B.L.U.F. Weird 2A case analysis. The Plaintiff(good guy?) charges that the cops removed him from his car, detained him, did a warrantless search of his vehicle, stole some cash. The Defendant(the state) claims that the presence of a legally carried firearm was justification for the search. Currently in the Second Circuit Court of Appeals waiting judgement.


History

Around 2043 on 2018-11-12 Basel Soukaneh was pulled over to the side of the road with the motor running. He was looking up a GPS location of a property he was considering buying.

He was in a bad part of town where bad things happen so when Officer Andrzejewski noticed the car pulled over to the side with the engine running he performed a “traffic stop”.

When he started his investigation Mr. Soukaneh announced that he had a permit to carry and that he did have a firearm with him in the car. At this point Officer Andrzejewski removed Mr Soukaneh from the car, put him on the ground, handcuffed him and then locked him in the back of his squad car.

Officer Andrzejewski then proceeded to search the car, including the trunk of the car. At the end of the search he wrote a traffic citation for “parking in a driveway” and released Mr. Soukaneh.

The Arguments

Like normal, the defendant in the case tries to get all or part of the case dismissed and then for those parts that are not dismissed to have the judge grant a “Summary Judgement”.

In civil cases, either party can make a pre-trial motion for summary judgement. Summary judgment is a judgment entered by a court for one party and against another party without a full trial. Summary Judgement – Cornell Law School In this case the defendant is the one asking for a summary judgement.

The state states that the plaintiff was in a notably high-crime area Motion for Summary Judgement sitting inside his car, in the dark of night, on the side of the road with the engine running and lights on. Id. When the officer approached he observed movement of the [plaintiff]Id. The officer requested the driver’s license and the plaintiff handed over his drivers license and gun permit and informed the officer that he was in possession of a pistol. Id..

I could not find any laws in CT requiring that an officer be informed of possession of a firearm during a traffic stop. I have personally told a cop during a traffic stop that I was carrying. It was during the panic and the state had failed to send us new registration tags. I had checked, we were registered just no pretty tag.

I got pulled over for not having current registration on the car. After some interaction he asked for my DL. At that point I informed the officer that my wallet was xxxx, and that my pistol was near it. He replied “No problem.” I got my wallet out, handed him my DL. 5 minutes later I was on my way with no issues.

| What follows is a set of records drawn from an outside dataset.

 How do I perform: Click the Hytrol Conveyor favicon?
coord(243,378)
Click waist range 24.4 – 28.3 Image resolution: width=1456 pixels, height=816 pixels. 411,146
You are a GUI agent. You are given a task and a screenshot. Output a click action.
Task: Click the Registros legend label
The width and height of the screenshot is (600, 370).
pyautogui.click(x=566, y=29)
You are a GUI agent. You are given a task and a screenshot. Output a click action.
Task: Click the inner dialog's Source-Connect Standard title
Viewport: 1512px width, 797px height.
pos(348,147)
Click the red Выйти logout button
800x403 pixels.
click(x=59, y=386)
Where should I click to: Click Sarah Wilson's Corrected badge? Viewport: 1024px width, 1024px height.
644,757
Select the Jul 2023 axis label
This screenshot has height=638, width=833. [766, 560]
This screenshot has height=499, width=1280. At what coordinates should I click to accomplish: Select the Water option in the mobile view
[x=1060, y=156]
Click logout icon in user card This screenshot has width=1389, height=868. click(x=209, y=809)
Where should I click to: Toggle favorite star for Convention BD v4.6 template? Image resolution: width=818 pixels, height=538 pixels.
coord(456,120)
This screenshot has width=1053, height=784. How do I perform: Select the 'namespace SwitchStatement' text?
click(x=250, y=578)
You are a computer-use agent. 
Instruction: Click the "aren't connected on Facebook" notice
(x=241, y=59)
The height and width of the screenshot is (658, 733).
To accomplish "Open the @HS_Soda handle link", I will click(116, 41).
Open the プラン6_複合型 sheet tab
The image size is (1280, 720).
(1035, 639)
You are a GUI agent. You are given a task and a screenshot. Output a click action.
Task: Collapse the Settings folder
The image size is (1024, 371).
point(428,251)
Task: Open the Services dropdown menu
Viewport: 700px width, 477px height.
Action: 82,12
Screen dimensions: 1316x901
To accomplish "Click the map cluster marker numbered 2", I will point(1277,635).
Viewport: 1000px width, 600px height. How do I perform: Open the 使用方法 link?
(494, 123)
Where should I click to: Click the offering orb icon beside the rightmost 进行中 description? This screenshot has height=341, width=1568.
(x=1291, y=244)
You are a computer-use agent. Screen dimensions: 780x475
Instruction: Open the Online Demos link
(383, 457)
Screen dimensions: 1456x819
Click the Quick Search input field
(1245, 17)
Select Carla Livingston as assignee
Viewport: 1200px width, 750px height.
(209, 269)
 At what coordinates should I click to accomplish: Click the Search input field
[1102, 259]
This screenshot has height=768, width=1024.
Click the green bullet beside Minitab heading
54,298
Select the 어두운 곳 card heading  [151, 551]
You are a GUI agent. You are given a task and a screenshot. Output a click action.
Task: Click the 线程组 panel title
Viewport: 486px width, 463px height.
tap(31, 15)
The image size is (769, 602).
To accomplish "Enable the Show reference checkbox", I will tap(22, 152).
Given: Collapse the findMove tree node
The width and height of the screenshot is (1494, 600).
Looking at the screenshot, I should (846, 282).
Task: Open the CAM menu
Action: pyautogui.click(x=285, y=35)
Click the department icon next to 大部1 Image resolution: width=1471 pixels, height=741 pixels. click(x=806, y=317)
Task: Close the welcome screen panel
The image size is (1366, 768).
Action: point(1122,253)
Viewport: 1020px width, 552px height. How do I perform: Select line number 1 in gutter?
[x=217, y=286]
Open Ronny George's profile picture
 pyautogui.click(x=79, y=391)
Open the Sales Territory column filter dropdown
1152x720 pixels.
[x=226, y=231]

The state then argues that the cop was justified in his actions because the initial interaction was justified and that once there was a gun involved everything else was justified.

The state claims that the search of the vehicle trunk was acceptable because the officer believed that the plaintiff was dangerous and could magically gain control of a weapon from the trunk of the car while sitting in the driver’s seat. Not sure if that sounds as ridiculous to you as it does to me. The cop was worried that the guy with a legal carry permit with a firearm next to him was dangerous because he could have magiced a weapon from the trunk.

The state continues that the officer had probable cause to search the trunk because the plaintiff had an unverified permit to carry and had informed the cop that he had a firearm in the passenger compartment of the car.

And like all good tyrants of the cop persuasion he claims Qualified Immunity.

The plaintiff argues that his civil rights were violated under color of law including being detained and having his vehicle searched without a warrant.

Qualified Immunity

Qualified immunity is a type of legal immunity. “Qualified immunity balances two important interests—the need to hold public officials accountable when they exercise power irresponsibly and the need to shield officials from harassment, distraction, and liability when they perform their duties reasonably.” Pearson v. Callahan .

Specifically, qualified immunity protects a government official from lawsuits alleging that the official violated a plaintiff’s rights, only allowing suits where officials violated a “clearly established” statutory or constitutional right. When determining whether a right was “clearly established,” courts consider whether a hypothetical reasonable official would have known that the defendant’s conduct violated the plaintiff’s rights. Courts conducting this analysis apply the law that was in force at the time of the alleged violation, not the law in effect when the court considers the case.
Qualified Immunity

The important part for us to understand is that an officer lose qualified immunity only when the officer violated a “clearly established” statutory or constitutional right.Id. In practice this means that the person accusing the official must prove that there is some other case law that specifically matches this case. If there is no such case law then this case will fail and there will be no established case law.

It is a Catch 22. It is so rare for an officer to lose qualified immunity that almost every time it happens it makes the news.

In addition, qualified immunity is used in the same way that anti-SLAPP or PLCAA cases. The idea being that before the trial costs “real” money the court will dismiss the charges. SLAPP suits are suits brought in order discourage a course of action for which the person filing the suit has no real expectation of winning, they just want to bleed the defendant of funds via lawfare.

District Court Opinion

The court says that the plaintiff stopped in the roadway. That was enough for the traffic stop. Without paying for more documents it isn’t clear if the plaintiff pulled off to the side of the road and the cop and court considered that part of the roadway or if the car was just stopped in the travel lane.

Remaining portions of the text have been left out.